Corporations are concerned about being able to offer an affordable menu of health-care benefits to their employees and still compete in a global economy. 

Our current fragmented and inefficient health-care system simply cannot keep up with growing costs and unmet public demand for care.

Yet for some unknown reason, polls indicate that health care has slipped from the No. 1 issue facing this country to barely in the top five. As we head toward the final weeks to elect a new president, don't be surprised if that moves toward the top of that list again before Election Day.

The 2005 report, titled "Health Care Reform: Why? What? When?" by Victor Fuchs and Ezekiel Emanuel, put the issue in perspective, stating that dissatisfaction with the U.S. health-care system is widespread but that no consensus has emerged as to how it can be reformed.

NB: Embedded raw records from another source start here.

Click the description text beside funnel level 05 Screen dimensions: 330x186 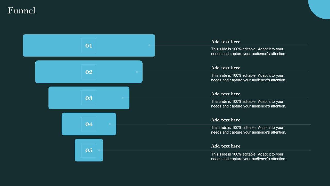point(248,157)
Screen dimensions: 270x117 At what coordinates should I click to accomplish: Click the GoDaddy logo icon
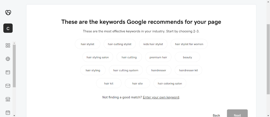(8, 13)
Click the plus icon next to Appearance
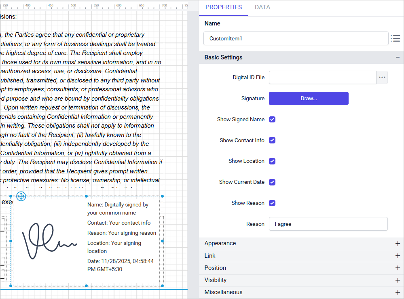Screen dimensions: 404x299 (398, 244)
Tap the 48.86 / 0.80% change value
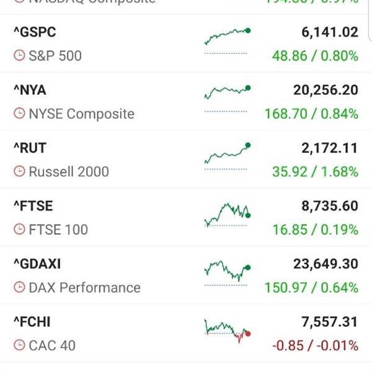The height and width of the screenshot is (372, 372). 315,56
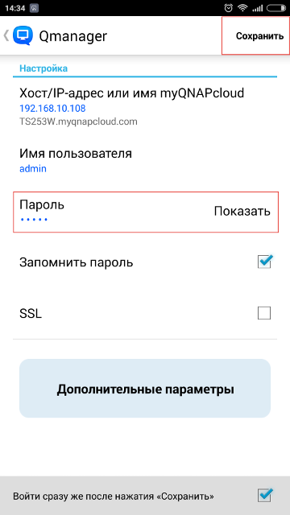Tap the screenshot notification icon near clock
The height and width of the screenshot is (515, 290).
coord(34,8)
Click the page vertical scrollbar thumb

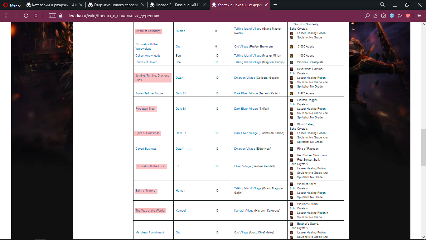point(423,147)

"The principal methods of finance - employer-based insurance, means-tested insurance and Medicare — are deeply and irreparably flawed," the report states. "Policymakers confront two fundamental questions: Should reform be incremental or comprehensive? And should priority be given to reforming the financing system or to improving organization and delivery?"

Perhaps all the above.

The largest payers for health care — the federal government and its state government cousin - must continue pressing for stronger incentives to drive higher quality, greater efficiency and the spread of best practices.

Further, we must embrace engineering tools and clinical information technologies for improving costs and efficiencies and reducing the number of "avoidable errors" that result in the death of an estimated 44,000 to 98,000 patients in U.S. hospitals each year.

Indiana is taking a major step to address patient safety issues, joining Minnesota as the only two states to implement a formal medical-error reporting system. Massachusetts and California are providing broader health coverage and introducing improved information technology, physician incentives and state and federal leadership to track our progress.

Those are starting points for a more comprehensive national strategy to address the ills of our health-care system, however. Leading providers, insurers, governments and the consumer must come to the table with a system-wide solution - and not their parochial interests - at the top of the agenda.

The need for reform becomes clearer every day.

Clearly, we know what works in America's health-care system: We can successfully treat our sick and nurse them back to health better and faster than any country in the world. But we must admit the health-care system is terminally ill and a new one must be designed.

Leroy B. Schwarz is the Louis A. Weil Jr. Professor of Management at Purdue University and a faculty scholar for the university's Regenstrief Center for Healthcare Engineering.